In insgesamt 13 Orten Österreichs kann man auf den Spuren des Weihnachtsklassikers wandeln – so im Wallfahrtsort Mariapfarr im Lungau, wo Mohr 1816 als Jungpriester das Gedicht aufschrieb, in Hochburg Ach, wo Komponist Gruber geboren wurde, und im Tiroler Zillertal, von wo aus das Weihnachtslied von Sängerfamilien in die Welt hinausgetragen wurde.

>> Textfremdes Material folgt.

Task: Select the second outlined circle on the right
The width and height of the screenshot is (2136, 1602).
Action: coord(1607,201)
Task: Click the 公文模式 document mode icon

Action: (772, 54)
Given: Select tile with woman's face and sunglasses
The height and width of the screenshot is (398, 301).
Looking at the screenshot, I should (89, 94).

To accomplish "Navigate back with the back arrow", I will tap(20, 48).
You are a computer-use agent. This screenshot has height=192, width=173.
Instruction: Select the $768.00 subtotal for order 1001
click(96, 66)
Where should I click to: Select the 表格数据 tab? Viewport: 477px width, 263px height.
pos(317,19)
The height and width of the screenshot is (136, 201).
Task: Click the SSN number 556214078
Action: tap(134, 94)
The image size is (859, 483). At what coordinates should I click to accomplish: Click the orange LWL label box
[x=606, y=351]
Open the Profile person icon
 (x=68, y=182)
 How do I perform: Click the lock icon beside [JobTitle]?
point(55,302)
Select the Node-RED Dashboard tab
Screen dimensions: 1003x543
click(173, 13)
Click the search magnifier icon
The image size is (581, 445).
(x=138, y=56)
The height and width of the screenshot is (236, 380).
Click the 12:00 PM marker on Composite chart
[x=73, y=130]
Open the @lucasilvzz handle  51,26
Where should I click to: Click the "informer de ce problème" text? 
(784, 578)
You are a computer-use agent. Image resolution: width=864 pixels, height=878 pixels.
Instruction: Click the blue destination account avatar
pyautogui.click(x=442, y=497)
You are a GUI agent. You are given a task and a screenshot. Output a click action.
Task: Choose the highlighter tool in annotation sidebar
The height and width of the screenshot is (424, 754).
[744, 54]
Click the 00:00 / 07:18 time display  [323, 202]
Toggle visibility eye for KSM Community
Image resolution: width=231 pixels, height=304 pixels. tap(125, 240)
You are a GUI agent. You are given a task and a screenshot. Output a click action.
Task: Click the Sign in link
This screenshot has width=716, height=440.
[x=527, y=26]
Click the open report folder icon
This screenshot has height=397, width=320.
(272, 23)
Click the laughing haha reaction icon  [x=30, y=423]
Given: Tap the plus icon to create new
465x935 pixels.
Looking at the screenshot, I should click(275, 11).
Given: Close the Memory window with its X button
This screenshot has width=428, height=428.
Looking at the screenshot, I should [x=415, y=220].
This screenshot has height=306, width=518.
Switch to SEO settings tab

Auch am preußisch königlichen Hof wurde es gesungen. Preußenkönig Friedrich Wilhelm IV. war so angetan und wollte vom Salzburger Stift St. Peter mehr über dieses Lied wissen. Und so schrieb ihm der Franz Xaver Gruber die Entstehung des Liedes detailgetreu auf und bezeugte damit die Urheberschaft. Somit hat auch Berlin etwas zum weltweiten Erfolg des Weihnachtsklassikers beigetragen.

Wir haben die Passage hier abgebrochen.